It's one of those classic Somerset Maugham moments - over-hearing a conversation in a public area in a smart hotel (Maugham's favourite haunt was the lobby at Raffles in Singapore) that is forever immortalised in text or memory.

That's the problem with going to Bells at Killcare on the New South Wales Central Coast. You simply check in and never want to leave. Blame the delight of individual private cottages where your every sense is nurtured and encouraged.

Picture yourself lying on a day bed on a shaded deck listening to the distinctive dry rustling sound of gum trees dancing in the breeze, or waking under the purring ceiling fan with the doors to the balcony open to hear that unmistakable raucous sound of Australian birdlife. It's refreshingly relaxed and yet very smart.

All around you, gardens, fruit trees and greenery are intermixed with delicate fountains, trimmed hedges, and a cool, pristine (thankfully, not heated) blue-tiled swimming pool.

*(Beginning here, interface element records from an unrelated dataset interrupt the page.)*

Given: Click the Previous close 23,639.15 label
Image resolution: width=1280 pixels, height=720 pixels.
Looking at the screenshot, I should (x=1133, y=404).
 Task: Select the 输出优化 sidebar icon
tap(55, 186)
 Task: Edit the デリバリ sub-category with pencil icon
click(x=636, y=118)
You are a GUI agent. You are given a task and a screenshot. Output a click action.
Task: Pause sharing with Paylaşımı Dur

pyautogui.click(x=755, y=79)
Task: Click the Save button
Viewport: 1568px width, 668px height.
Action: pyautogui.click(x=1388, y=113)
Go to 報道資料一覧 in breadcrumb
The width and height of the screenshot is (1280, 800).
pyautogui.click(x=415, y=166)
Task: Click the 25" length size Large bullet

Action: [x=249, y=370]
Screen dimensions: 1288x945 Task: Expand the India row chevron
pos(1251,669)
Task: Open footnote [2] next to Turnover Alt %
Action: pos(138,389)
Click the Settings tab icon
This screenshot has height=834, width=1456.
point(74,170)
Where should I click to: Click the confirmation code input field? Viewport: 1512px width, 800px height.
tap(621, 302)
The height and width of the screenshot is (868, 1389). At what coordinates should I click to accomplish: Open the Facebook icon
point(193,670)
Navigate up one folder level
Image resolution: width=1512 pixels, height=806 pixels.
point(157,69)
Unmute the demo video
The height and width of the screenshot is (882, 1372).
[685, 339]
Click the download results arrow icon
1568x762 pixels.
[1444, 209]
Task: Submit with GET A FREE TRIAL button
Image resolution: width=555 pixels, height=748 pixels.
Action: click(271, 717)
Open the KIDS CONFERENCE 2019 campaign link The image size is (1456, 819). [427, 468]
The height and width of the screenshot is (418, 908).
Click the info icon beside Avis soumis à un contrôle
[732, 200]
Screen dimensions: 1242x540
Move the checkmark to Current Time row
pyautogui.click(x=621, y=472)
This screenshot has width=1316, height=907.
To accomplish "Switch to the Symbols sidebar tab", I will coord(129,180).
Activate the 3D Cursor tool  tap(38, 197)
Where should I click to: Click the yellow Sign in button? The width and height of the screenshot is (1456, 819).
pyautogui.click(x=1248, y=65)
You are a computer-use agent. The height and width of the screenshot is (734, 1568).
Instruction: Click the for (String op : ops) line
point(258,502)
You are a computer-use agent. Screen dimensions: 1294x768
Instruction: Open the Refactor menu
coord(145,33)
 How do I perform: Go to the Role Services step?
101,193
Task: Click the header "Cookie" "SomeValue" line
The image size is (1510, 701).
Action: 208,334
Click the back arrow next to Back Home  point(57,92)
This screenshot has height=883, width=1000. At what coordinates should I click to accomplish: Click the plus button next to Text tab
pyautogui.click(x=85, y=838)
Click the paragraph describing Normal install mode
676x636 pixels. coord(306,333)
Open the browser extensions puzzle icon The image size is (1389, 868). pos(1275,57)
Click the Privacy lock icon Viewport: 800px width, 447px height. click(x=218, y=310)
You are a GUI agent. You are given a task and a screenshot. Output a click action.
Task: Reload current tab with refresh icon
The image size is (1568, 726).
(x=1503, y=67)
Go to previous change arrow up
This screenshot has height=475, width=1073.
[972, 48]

Add the friendly and helpful staff ("I can drive you to the beach and pick you up later, no worries"), and the outstanding food, and it is little wonder my dining companions didn't want to leave. After years of visiting similar boutique destinations it's important to give some simple advice - you always want to stay in a place that delights, but not so large that you feel like you are a mere number in a cast of hundreds, nor so small that you can feel self-conscious.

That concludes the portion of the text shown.